Estimating the extent of dispersal post-habitat fragmentation required to maintain/restore genetic connectivity and genetic diversity; are fauna crossing structures sufficient.
Thus far, we have shown that the immediate and modelled long-term genetic consequences of habitat fragmentation could carry a significant cost to the impacted koala population: the observed decrease in effective population size, higher risk of inbreeding and increased genetic drift threaten the long‐term persistence of the impacted koala population. The implementation of mitigation measures to minimize impact on koalas and maintain/restore habitat connectivity was integral to the design of the rail line transport infrastructure project. These included, but were not limited to, the installation of fences and culverts (n = 18) along the 12.6 kilometres of rail line construction, to allow for dispersal across the fenced rail line (Hanger et al.2017). In addition, targeted abatement of measured threats (chlamydial disease and wild dog predation) significantly reduced mortality and improved reproductive rates over the duration of the intensive management program (Beyer et al 2018). However, research has shown that landscape fragmentation often can reduce individual movement (Cote et al. 2017) and direct estimates of dispersal rate across linear transport infrastructure do not necessarily translate into genetic connectivity (Riley et al. 2006). This is because animals which cross must be successfully mating to translate into gene flow (Sawaya et al. 2014; Soanes et al. 2018).
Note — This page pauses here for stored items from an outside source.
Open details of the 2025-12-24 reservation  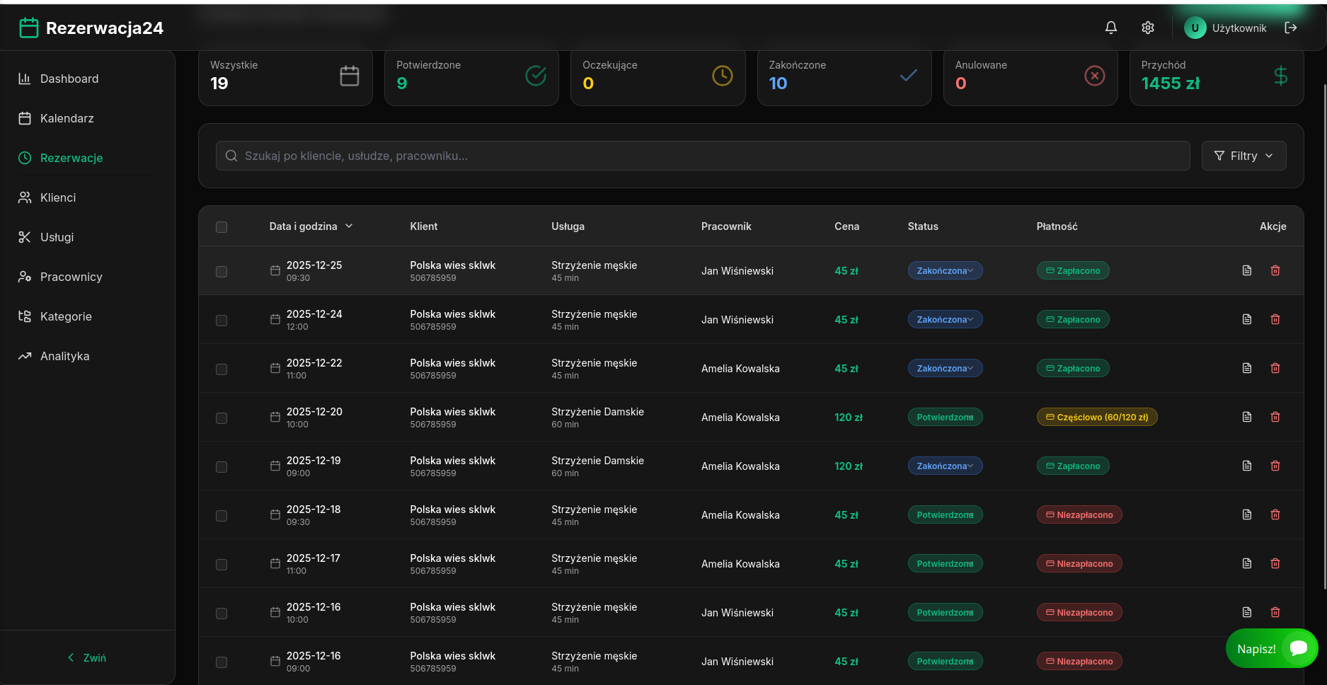[x=1247, y=319]
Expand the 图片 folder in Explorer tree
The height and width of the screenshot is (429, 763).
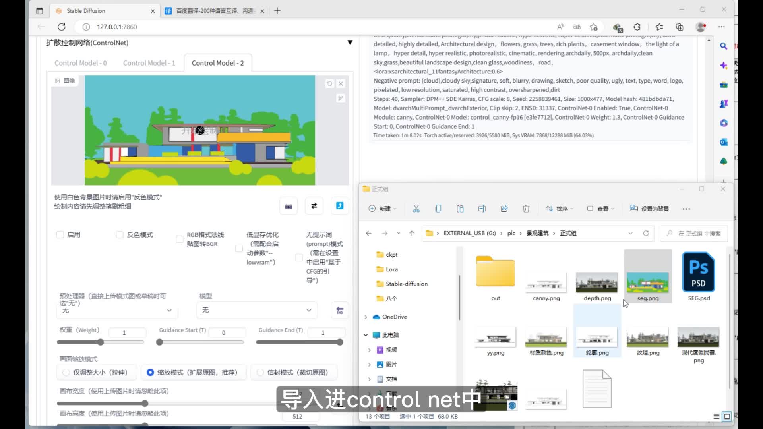click(x=369, y=364)
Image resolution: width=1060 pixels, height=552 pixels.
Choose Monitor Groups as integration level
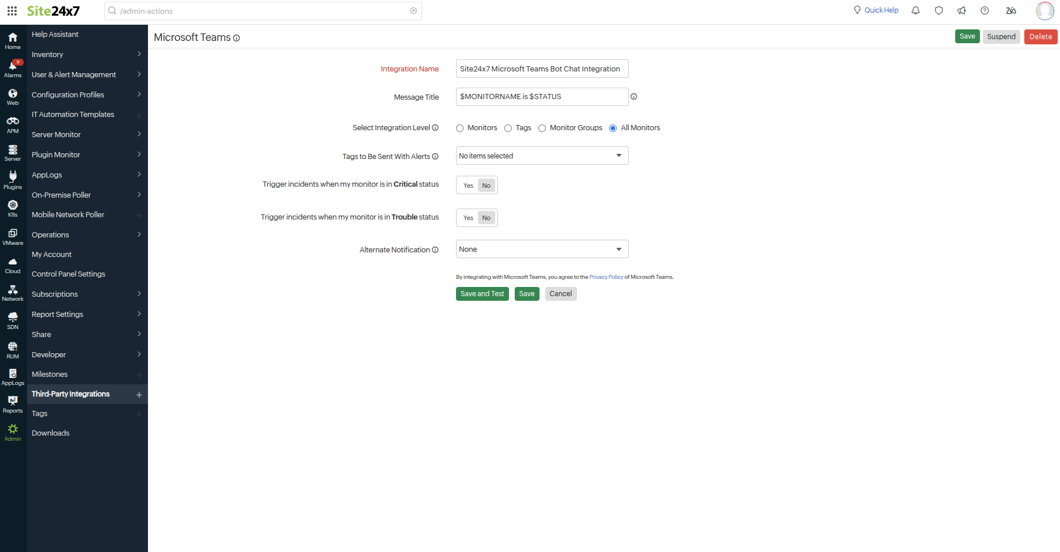coord(542,128)
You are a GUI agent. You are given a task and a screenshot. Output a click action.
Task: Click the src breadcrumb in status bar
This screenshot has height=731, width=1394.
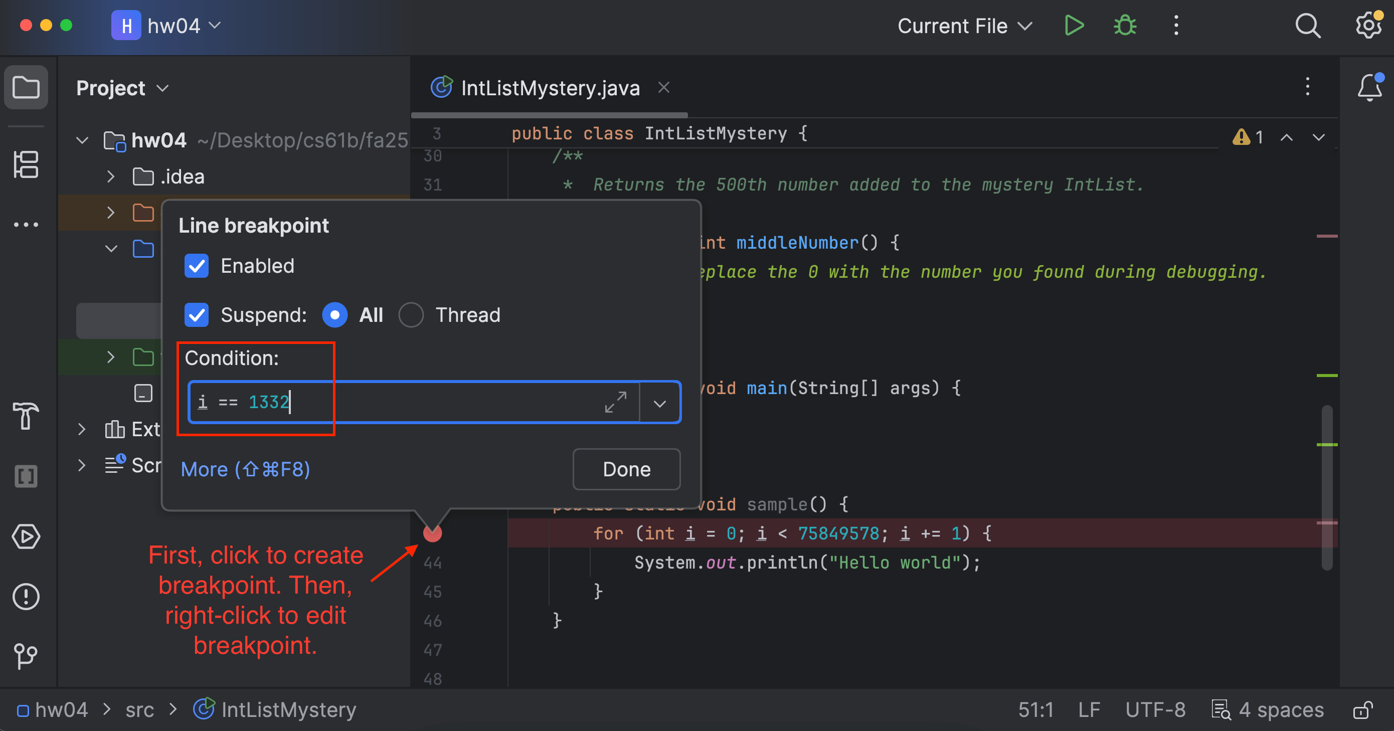coord(140,710)
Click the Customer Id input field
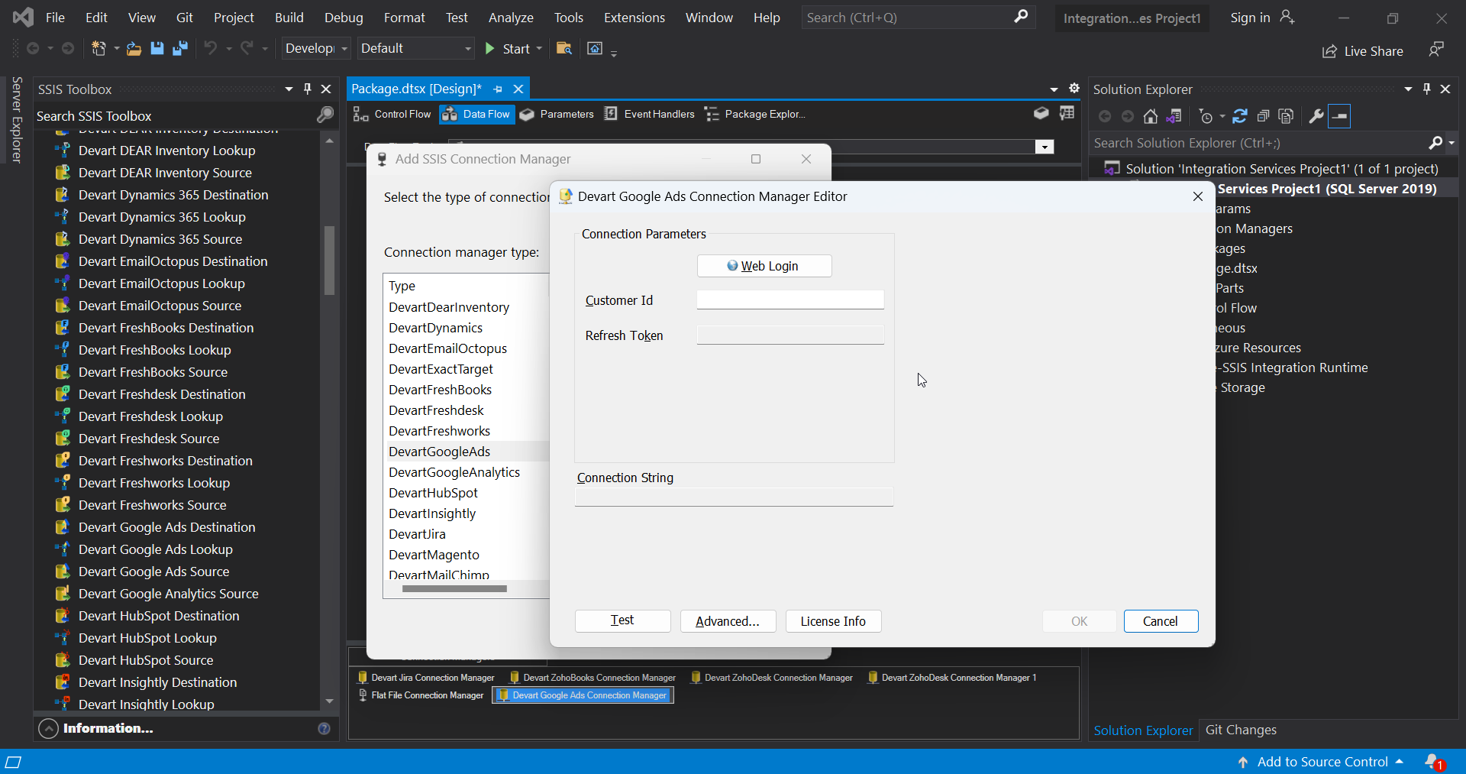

Our results suggest that the mitigation measures put in place during construction have paid dividends. Even though koalas reduced their number of crossing events by more than 79% post-construction (Dexteret al. 2017), more than 18 koalas continued to cross the linear transport infrastructure more than 18 months following the establishment of the linear transport infrastructure fence as a barrier (Dexteret al. 2017). Based on our forward dispersal simulations, this amount of dispersal should be sufficient to maintain gene connectivity close to zero. This obviously relies on the assumption that koalas who do cross, are of an age to reproduce and that 30% of males and 90% of females who do disperse reproduce and do so successfully (Riley et al. 2006). The story is, however, quite different when it comes to maintaining genetic diversity, in particular for the population of koalas located above the linear transport infrastructure because of its small population size. In this case, a more cautionary number of 16 dispersing koalas per side per generation (32 koalas in total) would ensure that genetic connectivity and diversity would each remain unchanged. While this number may be much higher than the 18 koalas reported to have continued crossing the linear transport infrastructure 18 months post-construction, the reported increase in higher koala use of culverts toward the end of the construction (Dexter et al 2017) suggest that the total number of crossing koalas is likely to increase over the next 4.5 years which may mitigate against any additional loss of genetic diversity for the koala population located above the linear transport infrastructure.